Back on my bike, I didn’t know where to go, but Uncle Byron’s words were working their way into my brain. Don’t you care that your best friend is grieving? I wasn’t far from the hospital, so I pedaled there, parked my bike out front, and went in search of Brenda. She’d hurt me, the way she’d given me the cold shoulder after all our years as friends, but right now I knew she needed my friendship, and I sure as hell needed hers. When she saw me in the doorway of her hospital room, though, she rolled onto her side away from me. “Go away, you goddamn stupid bitch,” she said.

For a moment, I froze in shocked silence. And then I did as she said. I went away. I left her, my once-upon-a-time best friend. She’d turned into someone I no longer recognized.

I knew my father was expecting me at the pharmacy, but I couldn’t possibly work today. Instead, I rode my bike up and down nearly every damn road in Round Hill, all the roads Buddy and I had covered in the dark, and some of the roads outside the town as well. I didn’t find Win, but I found the bumper of Reed’s truck.
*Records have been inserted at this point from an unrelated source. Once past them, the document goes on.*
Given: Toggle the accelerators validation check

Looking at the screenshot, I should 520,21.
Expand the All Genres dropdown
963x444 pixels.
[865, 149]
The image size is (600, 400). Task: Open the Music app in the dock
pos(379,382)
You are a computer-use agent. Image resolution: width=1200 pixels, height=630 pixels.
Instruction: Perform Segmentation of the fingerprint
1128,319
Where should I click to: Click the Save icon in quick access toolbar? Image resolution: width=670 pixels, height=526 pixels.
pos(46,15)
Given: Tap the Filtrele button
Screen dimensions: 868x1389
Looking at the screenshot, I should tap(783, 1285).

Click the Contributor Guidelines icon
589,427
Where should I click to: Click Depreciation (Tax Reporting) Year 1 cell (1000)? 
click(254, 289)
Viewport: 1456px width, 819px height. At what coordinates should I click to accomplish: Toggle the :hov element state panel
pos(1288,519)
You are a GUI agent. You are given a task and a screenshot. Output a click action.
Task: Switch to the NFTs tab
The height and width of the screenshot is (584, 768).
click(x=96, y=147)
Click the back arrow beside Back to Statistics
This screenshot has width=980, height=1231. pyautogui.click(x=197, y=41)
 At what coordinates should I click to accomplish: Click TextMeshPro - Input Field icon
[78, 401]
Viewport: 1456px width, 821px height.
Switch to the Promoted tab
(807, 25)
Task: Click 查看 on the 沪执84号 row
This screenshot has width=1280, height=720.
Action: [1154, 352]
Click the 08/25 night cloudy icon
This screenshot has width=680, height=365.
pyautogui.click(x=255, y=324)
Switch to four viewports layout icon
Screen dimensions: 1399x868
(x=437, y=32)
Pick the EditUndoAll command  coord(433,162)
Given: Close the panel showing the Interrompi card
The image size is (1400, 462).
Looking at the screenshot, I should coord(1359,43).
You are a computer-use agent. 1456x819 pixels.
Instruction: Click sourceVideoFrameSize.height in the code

I was on some nameless back road about half a mile past Round Hill Baptist when I saw the sunlight glinting silver in the weeds at the side of the road. I was a sweaty mess by then—it must have been a hundred degrees—and my ankle was as big as the moon. I got off my bike and walked over and sure enough, there it was, Mildred’s bumper, all dinged up with a few yards of rope attached to it. I could see where they’d hacked the rope off. Where they’d cut Win loose. I stood alone in the middle of the road, not a soul in sight, scared of finding him and scared of not finding him. I called for him and listened hard, but heard nothing. Not even a bird. I rode my bike fast as a lightning bolt back to Buddy’s shop and made him close the shop and go back out there with me to search. I knew he felt the same way Uncle Byron did—that I brought this all on myself, as well as on Win, by getting mixed up with a Black man—but he never said it. He never rubbed my face in it. He just helped me look, walking into the weedy fields out there, getting chigger bites and hoping we weren’t stepping on copperheads. And we found nothing besides the bumper. And finally Buddy put his arms around me.